Der kafkaeske Fall Donziger

Gerade hatte die UN-Arbeitsgruppe zu willkührlichen Inhaftierungen (UN working group on arbitrary detention) die US-Regierung dazu aufgefordert, entsprechend der von ihr ratifizierten Menschenrechtskonventionen seine sofortige Freilassung und Entschädigung für das ihm zugefügte Unrecht zu veranlassen, da verurteilte Richterin Loretta Preska, relativ unbeachtet von der Weltöffentlichkeit, den Menschenrechtsanwalt Steven Donziger nach über zwei Jahren Hausarrest wegen krimineller Missachtung des Gerichts zur Höchststrafe von sechs Monaten Gefängnis. Die Zeit des Hausarrestes wird nicht angerechnet. Man müsse Donziger mit der sprichwörtlichen Dachlatte zwischen den Augen Respekt vor dem Gesetz einbläuen, sagte die Richterin in ihrer Urteilsverkündung.

Dass die Richterin das Verdikt der aus fünf angesehenen Juristen aus mehreren Ländern bestehenden Arbeitsgruppe ignorierte, ist nicht völlig überraschend. Wie die Arbeitsgruppe in ihrer Stellungnahme feststellt, tut dies die US-Regierung seit 2017 (mit Beginn von Trumps Präsidentschaft) ebenfalls (und befindet sich damit in bester Gesellschaft mit den Regierungen Großbritanniens und Schwedens, die im Jahr 2015 ein entsprechendes Urteil der Arbeitsgruppe im Fall Assange ebenfalls komplett ignorierten).

Der Hintergrund:

Als der frischgebackene Harvard-Absolvent Donziger zu Beginn der 1990er den Regenwald Amazoniens besuchte, wurde er Zeuge einer der schlimmsten Umweltkatastrophen der Zeitgeschichte, die bisweilen das Tschernobyl Lateinamerikas genannt wird, mit dem Unterschied, dass die radioaktive Verseuchung die Folge eines Unfalls war, Chevron (damals Texaco) aber mit voller Absicht handelte.
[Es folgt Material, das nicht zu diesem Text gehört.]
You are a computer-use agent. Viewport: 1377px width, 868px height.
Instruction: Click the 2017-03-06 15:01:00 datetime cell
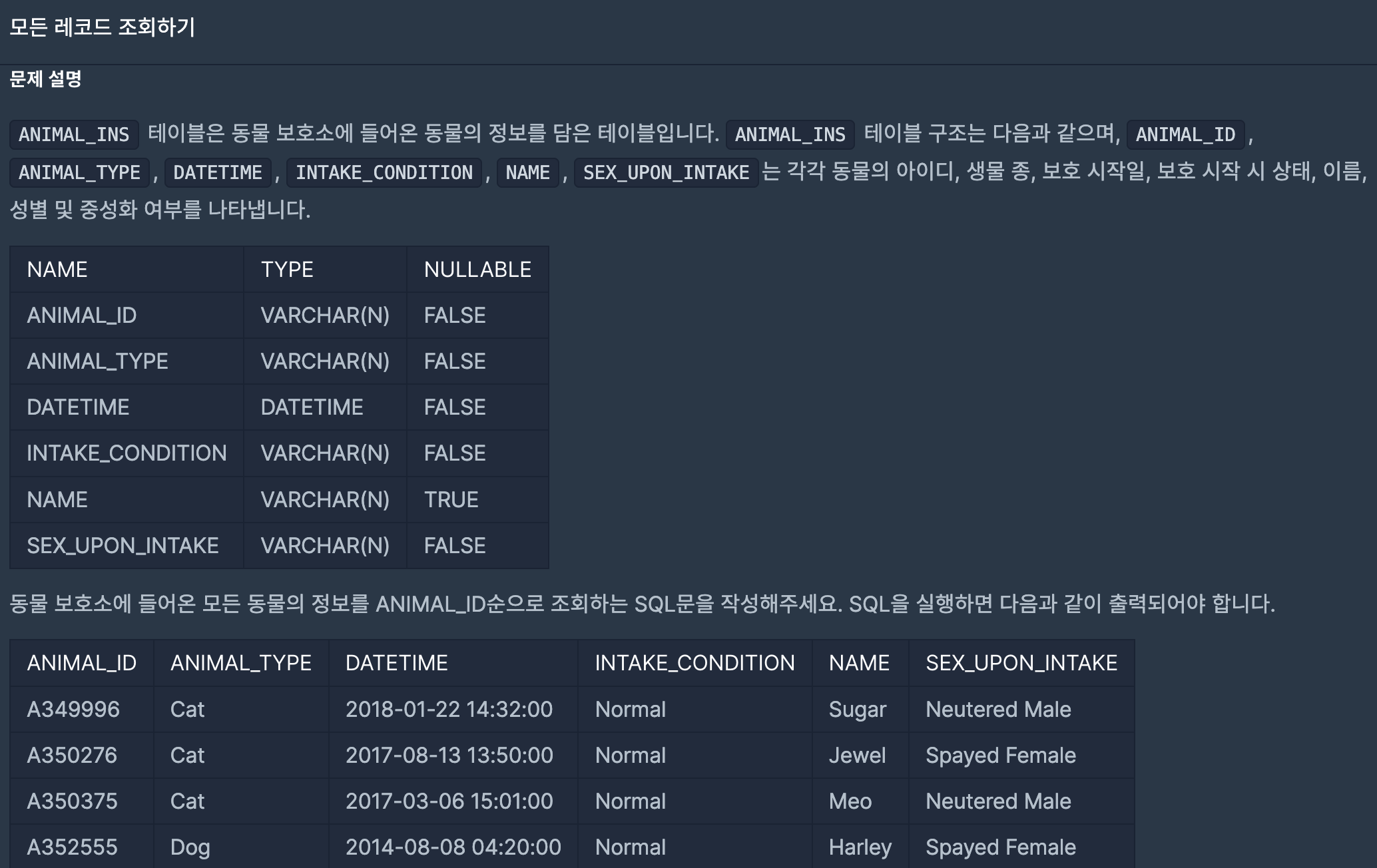(x=449, y=801)
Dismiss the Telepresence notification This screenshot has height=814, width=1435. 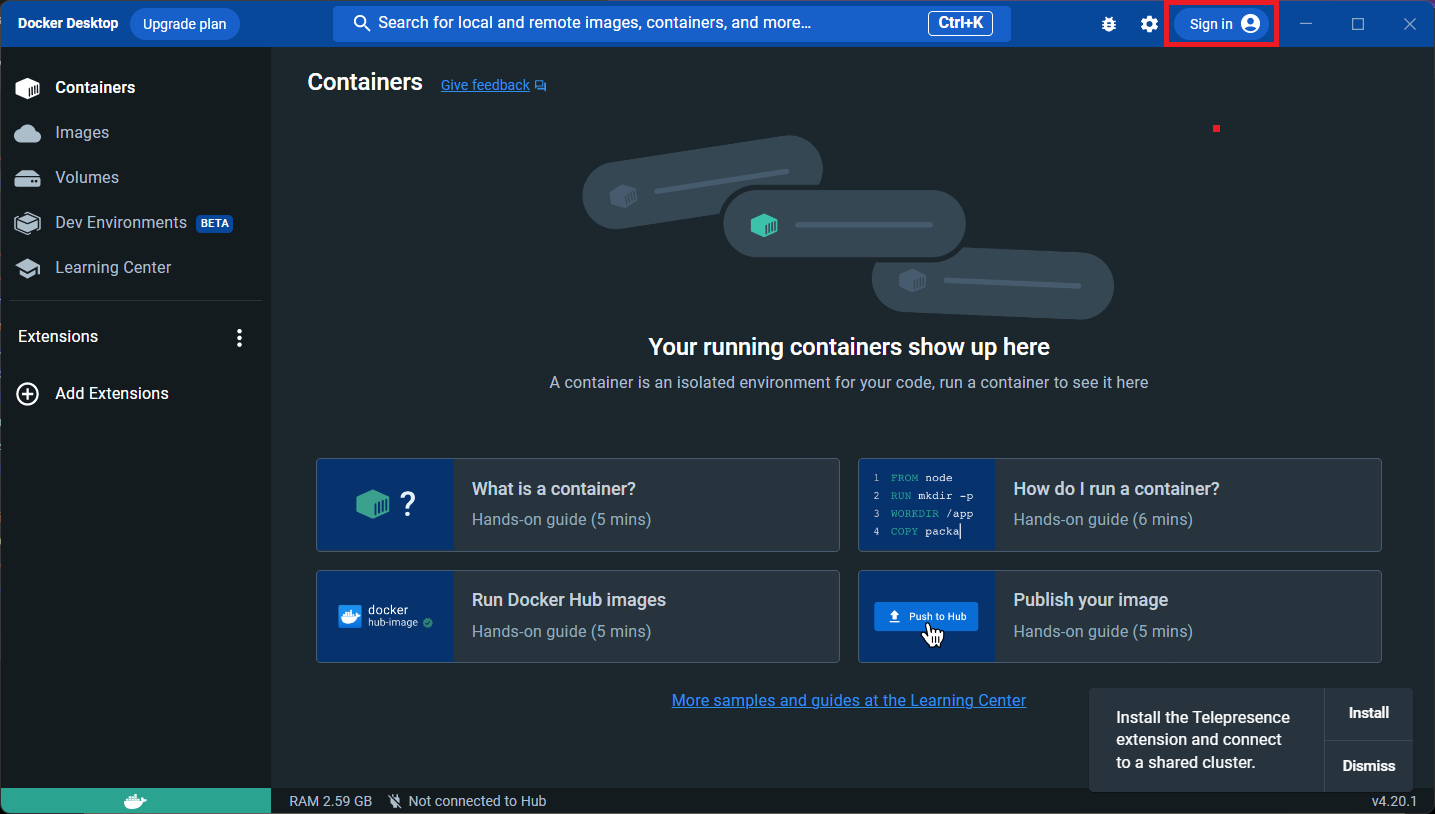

Nach jahrelangem Rechtsstreit befand im Februar 2011 ein Gericht in Lago Agrio, Ecuador, in einem bahnbrechenden Urteil den Konzern für schuldig, schwere Umwelt- und Gesundheitsschäden im Amazonasregenwald und den Gemeinden, die zwischen 1964 und 1992 in der Region lebten, verursacht zu haben.

Unter anderem stellte das Gericht fest, dass Chevron über Jahrzehnte hinweg absichtlich Milliarden Liter Ölabfälle auf das Land der Ureinwohner abgeleitet hatte, um Kosten zu sparen. Die Verschmutzung floss ungehindert in Flüsse und Bäche, die von der indigenen Bevölkerung als Trinkwasser genutzt werden. Berichten zufolge traten Magen-, Leber- und Kehlkopfkrebs sowie Leukämie bei Kindern in der Region häufiger auf.

Chevron wurde zur Zahlung von 19 Milliarden Dollar zur Beseitigung der Schäden verurteilt, die später auf 9,4 Milliarden Dollar reduziert wurden.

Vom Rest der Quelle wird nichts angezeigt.